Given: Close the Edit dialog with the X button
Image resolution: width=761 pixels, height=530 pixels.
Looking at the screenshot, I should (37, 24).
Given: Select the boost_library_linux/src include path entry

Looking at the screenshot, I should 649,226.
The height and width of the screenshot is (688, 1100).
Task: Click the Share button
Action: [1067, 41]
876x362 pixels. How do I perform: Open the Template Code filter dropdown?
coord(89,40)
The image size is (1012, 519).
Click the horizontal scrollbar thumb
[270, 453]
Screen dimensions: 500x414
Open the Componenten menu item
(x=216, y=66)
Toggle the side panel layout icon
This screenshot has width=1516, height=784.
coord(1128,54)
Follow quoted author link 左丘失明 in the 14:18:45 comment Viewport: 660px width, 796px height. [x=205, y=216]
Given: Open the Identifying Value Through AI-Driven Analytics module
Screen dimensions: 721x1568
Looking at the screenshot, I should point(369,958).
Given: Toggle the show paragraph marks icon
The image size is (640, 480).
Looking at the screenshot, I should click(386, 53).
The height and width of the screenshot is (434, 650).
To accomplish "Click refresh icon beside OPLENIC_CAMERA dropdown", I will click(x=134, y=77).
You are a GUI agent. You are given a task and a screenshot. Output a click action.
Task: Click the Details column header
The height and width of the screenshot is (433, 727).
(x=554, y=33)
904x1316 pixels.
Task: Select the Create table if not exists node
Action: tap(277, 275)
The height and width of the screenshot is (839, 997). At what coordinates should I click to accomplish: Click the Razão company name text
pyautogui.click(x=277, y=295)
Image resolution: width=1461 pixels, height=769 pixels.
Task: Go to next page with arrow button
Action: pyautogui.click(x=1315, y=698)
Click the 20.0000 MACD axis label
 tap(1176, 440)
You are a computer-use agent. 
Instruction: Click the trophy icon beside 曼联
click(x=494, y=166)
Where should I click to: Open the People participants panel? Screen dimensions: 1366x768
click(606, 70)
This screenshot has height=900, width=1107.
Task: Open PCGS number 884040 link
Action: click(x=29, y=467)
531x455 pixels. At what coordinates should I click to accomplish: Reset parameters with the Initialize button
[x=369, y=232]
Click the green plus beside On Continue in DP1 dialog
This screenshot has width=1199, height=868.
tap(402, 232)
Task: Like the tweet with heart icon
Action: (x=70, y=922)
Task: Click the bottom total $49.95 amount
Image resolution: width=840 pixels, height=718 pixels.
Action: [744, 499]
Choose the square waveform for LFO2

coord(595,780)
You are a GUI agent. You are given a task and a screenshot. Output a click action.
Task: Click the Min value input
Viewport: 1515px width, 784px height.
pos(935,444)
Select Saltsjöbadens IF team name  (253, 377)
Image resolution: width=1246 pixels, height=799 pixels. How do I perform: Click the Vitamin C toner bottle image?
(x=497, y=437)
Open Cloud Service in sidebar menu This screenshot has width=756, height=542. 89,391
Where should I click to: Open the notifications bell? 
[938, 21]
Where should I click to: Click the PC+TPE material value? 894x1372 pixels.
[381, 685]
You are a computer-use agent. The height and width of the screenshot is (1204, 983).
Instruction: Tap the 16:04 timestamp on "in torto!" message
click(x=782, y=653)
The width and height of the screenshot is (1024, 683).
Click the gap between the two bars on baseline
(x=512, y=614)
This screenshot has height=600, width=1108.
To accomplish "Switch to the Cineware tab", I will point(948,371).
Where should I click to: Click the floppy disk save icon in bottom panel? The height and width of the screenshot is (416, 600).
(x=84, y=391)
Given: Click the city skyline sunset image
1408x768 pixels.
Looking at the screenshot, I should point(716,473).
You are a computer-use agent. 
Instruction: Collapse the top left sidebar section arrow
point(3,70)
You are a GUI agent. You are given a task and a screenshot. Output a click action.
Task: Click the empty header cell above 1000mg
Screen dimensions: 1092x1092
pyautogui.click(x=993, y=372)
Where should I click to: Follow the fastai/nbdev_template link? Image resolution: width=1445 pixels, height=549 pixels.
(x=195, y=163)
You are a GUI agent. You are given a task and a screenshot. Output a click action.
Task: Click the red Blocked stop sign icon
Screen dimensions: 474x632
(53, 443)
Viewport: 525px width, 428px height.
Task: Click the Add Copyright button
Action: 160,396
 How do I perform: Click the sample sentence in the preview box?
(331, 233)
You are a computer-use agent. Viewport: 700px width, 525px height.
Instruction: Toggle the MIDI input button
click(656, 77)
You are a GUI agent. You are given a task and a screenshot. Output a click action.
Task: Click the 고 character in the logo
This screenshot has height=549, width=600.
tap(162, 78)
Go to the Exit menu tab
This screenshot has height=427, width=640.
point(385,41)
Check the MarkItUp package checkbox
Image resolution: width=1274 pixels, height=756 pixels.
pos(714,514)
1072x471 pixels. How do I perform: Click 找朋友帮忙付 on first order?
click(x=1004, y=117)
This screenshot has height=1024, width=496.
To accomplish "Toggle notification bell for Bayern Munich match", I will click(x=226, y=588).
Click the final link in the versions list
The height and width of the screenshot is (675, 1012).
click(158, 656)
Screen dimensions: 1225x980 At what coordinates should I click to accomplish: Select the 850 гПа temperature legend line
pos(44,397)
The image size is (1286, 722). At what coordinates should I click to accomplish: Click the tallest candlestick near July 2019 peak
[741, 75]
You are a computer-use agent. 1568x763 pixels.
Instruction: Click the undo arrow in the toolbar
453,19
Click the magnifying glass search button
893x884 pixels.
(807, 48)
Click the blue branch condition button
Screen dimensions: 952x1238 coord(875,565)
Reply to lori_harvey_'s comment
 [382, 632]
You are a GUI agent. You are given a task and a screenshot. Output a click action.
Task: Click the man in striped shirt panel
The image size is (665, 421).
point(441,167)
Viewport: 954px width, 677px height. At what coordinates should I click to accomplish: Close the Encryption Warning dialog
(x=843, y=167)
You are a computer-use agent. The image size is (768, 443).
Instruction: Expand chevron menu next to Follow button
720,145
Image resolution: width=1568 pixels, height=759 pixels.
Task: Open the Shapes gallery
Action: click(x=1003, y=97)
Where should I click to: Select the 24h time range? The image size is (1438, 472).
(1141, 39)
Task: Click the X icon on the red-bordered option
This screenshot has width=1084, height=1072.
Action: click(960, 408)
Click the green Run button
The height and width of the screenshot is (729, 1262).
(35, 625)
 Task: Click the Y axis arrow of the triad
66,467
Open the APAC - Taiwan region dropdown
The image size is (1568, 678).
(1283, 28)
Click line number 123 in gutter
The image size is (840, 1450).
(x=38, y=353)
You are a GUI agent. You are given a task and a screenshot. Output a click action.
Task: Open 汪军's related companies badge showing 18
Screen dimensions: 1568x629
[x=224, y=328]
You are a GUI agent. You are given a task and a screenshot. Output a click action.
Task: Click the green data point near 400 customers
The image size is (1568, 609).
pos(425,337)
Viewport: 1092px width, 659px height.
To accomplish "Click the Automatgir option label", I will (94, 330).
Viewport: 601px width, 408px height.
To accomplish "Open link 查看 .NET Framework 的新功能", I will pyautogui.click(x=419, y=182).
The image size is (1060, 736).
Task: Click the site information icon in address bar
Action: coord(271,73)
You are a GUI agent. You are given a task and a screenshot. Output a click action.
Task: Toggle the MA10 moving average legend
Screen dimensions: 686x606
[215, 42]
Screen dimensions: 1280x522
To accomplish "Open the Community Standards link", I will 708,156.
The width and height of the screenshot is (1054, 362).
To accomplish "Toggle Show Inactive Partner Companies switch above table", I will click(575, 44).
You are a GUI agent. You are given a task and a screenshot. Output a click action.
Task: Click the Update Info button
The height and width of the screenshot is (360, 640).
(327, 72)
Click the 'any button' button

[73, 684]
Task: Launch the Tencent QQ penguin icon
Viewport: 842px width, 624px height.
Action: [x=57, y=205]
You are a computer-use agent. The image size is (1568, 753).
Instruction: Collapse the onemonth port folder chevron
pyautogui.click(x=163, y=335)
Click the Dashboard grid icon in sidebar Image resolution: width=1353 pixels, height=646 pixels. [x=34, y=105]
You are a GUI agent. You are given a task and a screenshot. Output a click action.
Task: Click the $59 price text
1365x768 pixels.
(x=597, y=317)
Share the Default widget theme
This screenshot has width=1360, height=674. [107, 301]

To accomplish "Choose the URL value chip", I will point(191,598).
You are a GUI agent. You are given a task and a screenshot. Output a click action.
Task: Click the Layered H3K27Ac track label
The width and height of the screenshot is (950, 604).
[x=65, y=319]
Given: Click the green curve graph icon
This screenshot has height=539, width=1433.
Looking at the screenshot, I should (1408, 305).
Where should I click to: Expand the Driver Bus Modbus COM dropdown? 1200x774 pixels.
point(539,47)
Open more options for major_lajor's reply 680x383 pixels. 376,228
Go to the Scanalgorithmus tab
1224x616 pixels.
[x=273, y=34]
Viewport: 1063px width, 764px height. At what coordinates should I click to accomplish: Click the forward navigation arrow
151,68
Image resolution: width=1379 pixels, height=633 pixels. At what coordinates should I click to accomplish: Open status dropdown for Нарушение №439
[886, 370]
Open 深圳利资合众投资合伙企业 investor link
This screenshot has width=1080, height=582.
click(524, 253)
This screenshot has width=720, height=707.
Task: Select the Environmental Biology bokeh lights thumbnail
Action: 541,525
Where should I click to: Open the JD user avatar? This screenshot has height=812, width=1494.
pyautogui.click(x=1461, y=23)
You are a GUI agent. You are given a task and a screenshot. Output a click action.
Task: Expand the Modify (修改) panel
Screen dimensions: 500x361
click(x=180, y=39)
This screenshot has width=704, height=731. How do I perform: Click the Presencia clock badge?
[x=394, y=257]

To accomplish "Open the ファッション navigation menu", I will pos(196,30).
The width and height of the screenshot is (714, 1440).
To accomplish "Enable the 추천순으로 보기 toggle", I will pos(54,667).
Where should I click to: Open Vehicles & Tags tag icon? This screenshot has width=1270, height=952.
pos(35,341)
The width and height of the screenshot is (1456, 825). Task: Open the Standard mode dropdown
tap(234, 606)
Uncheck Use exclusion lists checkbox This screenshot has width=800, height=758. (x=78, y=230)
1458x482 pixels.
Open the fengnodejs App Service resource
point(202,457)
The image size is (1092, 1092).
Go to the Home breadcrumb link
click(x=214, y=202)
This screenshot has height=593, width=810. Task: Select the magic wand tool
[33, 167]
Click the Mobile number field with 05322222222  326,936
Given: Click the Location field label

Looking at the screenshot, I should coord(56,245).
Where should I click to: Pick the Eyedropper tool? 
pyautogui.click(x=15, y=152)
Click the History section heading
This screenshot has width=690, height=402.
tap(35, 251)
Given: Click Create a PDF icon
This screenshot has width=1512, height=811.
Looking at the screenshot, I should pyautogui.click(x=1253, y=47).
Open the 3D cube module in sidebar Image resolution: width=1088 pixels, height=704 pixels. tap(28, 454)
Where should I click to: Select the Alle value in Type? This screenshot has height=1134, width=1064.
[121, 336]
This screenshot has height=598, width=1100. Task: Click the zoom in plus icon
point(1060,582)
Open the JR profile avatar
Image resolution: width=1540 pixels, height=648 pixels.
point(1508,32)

━━━━━━

◆ TASK OBJECTIVE: Each line above that contains "computer" must be copied out.

◆ EXPECTED ANSWER:
You are a computer-use agent. 
You are a computer-use agent. The height and width of the screenshot is (1204, 983).
You are a computer-use agent. 
You are a computer-use agent. Viewport: 700px width, 525px height.
You are a computer-use agent. 1568x763 pixels.
You are a computer-use agent. The image size is (768, 443).
You are a computer-use agent. The image size is (1568, 753).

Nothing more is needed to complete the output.